(Source data)

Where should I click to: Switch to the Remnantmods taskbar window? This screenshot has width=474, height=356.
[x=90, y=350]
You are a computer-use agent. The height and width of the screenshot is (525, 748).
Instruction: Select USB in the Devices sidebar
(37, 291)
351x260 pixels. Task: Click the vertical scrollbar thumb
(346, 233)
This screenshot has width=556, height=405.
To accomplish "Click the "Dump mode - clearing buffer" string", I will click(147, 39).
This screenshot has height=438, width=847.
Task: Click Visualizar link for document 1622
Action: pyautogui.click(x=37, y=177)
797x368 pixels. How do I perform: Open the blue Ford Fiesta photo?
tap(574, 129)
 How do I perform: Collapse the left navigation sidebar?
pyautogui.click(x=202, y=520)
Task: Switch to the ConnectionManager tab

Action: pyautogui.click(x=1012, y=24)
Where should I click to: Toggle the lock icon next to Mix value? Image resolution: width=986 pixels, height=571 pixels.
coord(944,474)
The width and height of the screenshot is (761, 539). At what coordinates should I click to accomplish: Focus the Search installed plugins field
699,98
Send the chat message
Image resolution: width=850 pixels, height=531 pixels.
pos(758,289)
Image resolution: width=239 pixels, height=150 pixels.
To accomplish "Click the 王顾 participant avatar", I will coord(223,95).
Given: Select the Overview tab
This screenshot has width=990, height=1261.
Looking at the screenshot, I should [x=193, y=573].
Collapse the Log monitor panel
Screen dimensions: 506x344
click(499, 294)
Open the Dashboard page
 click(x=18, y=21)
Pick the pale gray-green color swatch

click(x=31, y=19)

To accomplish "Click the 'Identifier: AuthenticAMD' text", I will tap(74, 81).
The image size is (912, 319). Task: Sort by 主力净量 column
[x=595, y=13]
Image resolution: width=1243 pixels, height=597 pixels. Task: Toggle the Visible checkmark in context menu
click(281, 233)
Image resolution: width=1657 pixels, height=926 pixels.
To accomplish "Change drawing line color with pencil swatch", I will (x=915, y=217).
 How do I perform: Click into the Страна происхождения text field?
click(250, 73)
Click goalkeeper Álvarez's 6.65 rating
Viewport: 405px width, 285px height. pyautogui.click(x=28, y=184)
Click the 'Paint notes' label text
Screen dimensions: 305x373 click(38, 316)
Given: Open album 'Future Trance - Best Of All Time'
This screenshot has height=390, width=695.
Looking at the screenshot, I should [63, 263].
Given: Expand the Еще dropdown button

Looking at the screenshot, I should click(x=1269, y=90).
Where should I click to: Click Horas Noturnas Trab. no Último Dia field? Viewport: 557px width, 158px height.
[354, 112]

(End Source data)

◆ Description of the task ◆
The line containing "Given: Expand the Еще dropdown button" and all lines after it, through the last line of the data, should be retyped exactly.

◆ Answer to the exercise ◆
Given: Expand the Еще dropdown button

Looking at the screenshot, I should click(x=1269, y=90).
Where should I click to: Click Horas Noturnas Trab. no Último Dia field? Viewport: 557px width, 158px height.
[354, 112]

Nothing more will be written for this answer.